### Текстовый блок
В день 20 июня Паскевич получил известие, о котором Пушкин, не признавая себя историком этой войны, умолчал. Речь идет о нападении на Баязет 15-тысячного войска ванского паши, что грозило осложнениями для русского корпуса. Об этом еще в марте, затем в апреле-мае Паскевичу сообщали армянские лазутчики. Однако Паскевич отнесся к ним с недоверием, и в результате 20 июня турки ворвались в город и захватили важнейшие пункты его обороны. Немногочисленному гарнизону — всего 1480 штыков — пришлось в: течение 10 дней, неся большие потери, отбивать атаки противника. Порой судьба крепости висела на волоске, но благодаря самопожертвованию и героизму ее защитников Баязет удалось отстоять. Отличился армянский батальон, сформированный из местных жителей, заслуживший похвалу командующего русским отрядом генерал-майора Павла Васильевича Попова, по словам В. Потто, «офицера замечательной храбрости и энергии» (с. 300). На его донесение о героизме армян и их верной службе России Паскевич ответил: «… армянам не верьте — их преданность может быть признаком страха», на что Попов возразил: «Армяне столико показали приверженности к нам в опасное время, что я долгом поставляю себе ходатайствовать за них перед вашим сиятельством — они заслуживают доброго о них мнения». К сему В. Потто добавляет: «И Попову удалось поколебать недоверие Паскевича по крайней мере настолько, что в своих позднейших инструкциях главнокомандующий выражается об армянах гораздо мягче» (с. 313).
Заметим, что мнение Паскевича об армянах разделяла наиболее реакционная часть правящей верхушки, лицемерно прикрывающая фразами об освобождении «христианских братьев» свой великодержавный шовинизм, хотя и она соблюдала некий внешний декорум, выражавшийся, к примеру, в почитании армянской церкви; что же касается передового офицерства и солдат, то они, на деле видевшие помощь и дружбу армян, ценили и уважали их.

### Исходные материалы
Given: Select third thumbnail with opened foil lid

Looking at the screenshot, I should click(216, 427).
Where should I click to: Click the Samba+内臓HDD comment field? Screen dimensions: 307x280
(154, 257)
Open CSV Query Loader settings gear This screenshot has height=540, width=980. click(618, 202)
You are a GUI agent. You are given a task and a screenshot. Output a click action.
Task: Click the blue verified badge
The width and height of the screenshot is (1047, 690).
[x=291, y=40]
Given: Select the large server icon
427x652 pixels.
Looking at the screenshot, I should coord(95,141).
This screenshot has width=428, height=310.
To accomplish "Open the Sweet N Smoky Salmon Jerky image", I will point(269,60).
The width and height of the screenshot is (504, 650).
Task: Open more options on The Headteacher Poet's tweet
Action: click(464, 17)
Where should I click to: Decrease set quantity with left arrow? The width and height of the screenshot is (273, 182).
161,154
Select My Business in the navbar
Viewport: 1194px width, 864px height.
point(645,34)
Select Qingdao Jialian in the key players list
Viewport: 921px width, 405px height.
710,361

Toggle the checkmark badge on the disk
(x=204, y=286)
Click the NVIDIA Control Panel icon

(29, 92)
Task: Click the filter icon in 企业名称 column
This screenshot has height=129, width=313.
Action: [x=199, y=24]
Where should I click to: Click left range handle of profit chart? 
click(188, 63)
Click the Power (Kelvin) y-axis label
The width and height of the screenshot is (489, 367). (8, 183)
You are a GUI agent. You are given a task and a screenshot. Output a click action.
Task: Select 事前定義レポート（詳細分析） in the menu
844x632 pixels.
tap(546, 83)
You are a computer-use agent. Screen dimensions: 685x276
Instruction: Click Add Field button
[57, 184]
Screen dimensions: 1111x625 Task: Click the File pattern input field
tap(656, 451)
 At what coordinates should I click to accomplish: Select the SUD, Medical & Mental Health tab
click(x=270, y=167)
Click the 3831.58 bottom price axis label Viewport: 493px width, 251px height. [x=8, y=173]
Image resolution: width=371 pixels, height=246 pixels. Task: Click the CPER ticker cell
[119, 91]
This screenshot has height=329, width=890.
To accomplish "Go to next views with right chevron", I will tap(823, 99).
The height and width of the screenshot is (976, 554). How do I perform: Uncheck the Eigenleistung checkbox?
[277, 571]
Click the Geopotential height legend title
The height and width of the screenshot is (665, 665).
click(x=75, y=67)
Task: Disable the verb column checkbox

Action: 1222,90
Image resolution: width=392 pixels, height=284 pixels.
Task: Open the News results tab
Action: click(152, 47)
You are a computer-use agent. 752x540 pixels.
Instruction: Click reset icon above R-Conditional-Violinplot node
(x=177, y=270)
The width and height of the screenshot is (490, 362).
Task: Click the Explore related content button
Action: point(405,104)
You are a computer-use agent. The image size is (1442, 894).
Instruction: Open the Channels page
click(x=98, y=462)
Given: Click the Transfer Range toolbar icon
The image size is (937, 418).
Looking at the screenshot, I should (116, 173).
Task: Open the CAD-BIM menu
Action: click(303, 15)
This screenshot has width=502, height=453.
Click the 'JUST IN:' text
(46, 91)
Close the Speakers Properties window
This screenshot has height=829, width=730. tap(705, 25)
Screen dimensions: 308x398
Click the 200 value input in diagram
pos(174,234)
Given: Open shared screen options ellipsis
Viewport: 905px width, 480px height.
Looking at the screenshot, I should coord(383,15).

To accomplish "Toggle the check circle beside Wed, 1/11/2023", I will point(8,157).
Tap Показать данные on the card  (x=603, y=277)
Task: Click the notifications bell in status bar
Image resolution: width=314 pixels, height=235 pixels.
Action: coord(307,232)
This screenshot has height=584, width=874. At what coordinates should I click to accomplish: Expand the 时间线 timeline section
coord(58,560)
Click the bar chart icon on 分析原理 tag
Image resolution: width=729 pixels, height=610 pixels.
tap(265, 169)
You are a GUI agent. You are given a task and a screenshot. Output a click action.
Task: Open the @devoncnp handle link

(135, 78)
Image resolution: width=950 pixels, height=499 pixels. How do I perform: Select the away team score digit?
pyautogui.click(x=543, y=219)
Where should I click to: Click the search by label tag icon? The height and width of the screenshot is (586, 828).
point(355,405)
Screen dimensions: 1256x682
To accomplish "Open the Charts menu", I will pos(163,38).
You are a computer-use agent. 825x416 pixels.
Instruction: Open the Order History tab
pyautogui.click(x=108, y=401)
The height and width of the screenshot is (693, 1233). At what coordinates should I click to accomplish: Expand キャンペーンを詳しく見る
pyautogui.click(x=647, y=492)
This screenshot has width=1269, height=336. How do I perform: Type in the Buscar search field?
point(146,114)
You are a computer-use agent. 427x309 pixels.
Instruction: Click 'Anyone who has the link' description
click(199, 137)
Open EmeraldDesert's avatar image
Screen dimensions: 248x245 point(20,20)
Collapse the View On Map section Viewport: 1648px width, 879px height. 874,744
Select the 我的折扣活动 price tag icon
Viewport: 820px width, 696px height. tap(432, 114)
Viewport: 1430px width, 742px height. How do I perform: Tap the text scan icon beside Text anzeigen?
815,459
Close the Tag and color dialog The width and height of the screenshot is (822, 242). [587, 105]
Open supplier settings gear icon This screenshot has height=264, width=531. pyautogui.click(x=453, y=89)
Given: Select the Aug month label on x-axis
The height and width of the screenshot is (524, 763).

### Что предстоит сделать
1 > Перепишите фрагмент текста об обороне Баязета, начав со слов «Заметим, что мнение» и закончив словами «и уважали их.». Замените в нем «правящей верхушки» на «правящей элиты».
2 > Продолжите текст об обороне Баязета, начав сразу после его последнего предложения.

### Ответы к заданиям
1 >
Заметим, что мнение Паскевича об армянах разделяла наиболее реакционная часть правящей элиты, лицемерно прикрывающая фразами об освобождении «христианских братьев» свой великодержавный шовинизм, хотя и она соблюдала некий внешний декорум, выражавшийся, к примеру, в почитании армянской церкви; что же касается передового офицерства и солдат, то они, на деле видевшие помощь и дружбу армян, ценили и уважали их.

2 >
Вторжение ванского паши в Баязет, представлявший главную опору русского корпуса на его левом фланге, является примером стратегического просчета Паскевича: имея возможность после разгрома армии Гагки-паши послать помощь защитникам Баязета, он из-за своей обычной нерешительности этого не сделал. Зато в тот же день, не откладывая в долгий ящик, Паскевич отправил со своим адъютантом И. Е. Фелькерзамом и штабс-капитаном князем А. Л. Дадиановым (Дадиани) донесение Николаю I об одержанных победах и взятых трофеях. Кстати, воспользовавшись этой оказией, Пушкин передал через них письма родным и знакомым, в частности П. В. Нащокину [85], в котором писал, что ему для услуг придан особый денщик, что солдаты, видя его, может быть, единственного в статском платье, считают его немецким попом [86].
21 июня Пушкин с любопытством осмотрел находившегося между пленниками гермафродита, отметив, что «сия болезнь, известная Ипократу, по свидетельству путешественников, встречается часто у кочующих татар и у турков. Хосс есть турецкое название сим мнимым гермафродитам» (VI, 685—686). Пушкин побывал также в палатке взятого в плен Гагки-паши. «Он сидел, поджав под себя ноги и куря трубку. Он казался лет сорока… Отдавшись в плен, он просил, чтобы ему дали чашку кофию и чтоб его избавили от вопросов» (VI, 686).
– – –
85 Павел Воинович Нащокин (1801—1854) — воспитанник Благородного пансиона при Царскосельском лицее, учился в 1814—1815 гг., вместе с Л. С. Пушкиным, один из близких друзей Пушкина.
86 Девятнадцатый век, кн. 1, с. 402.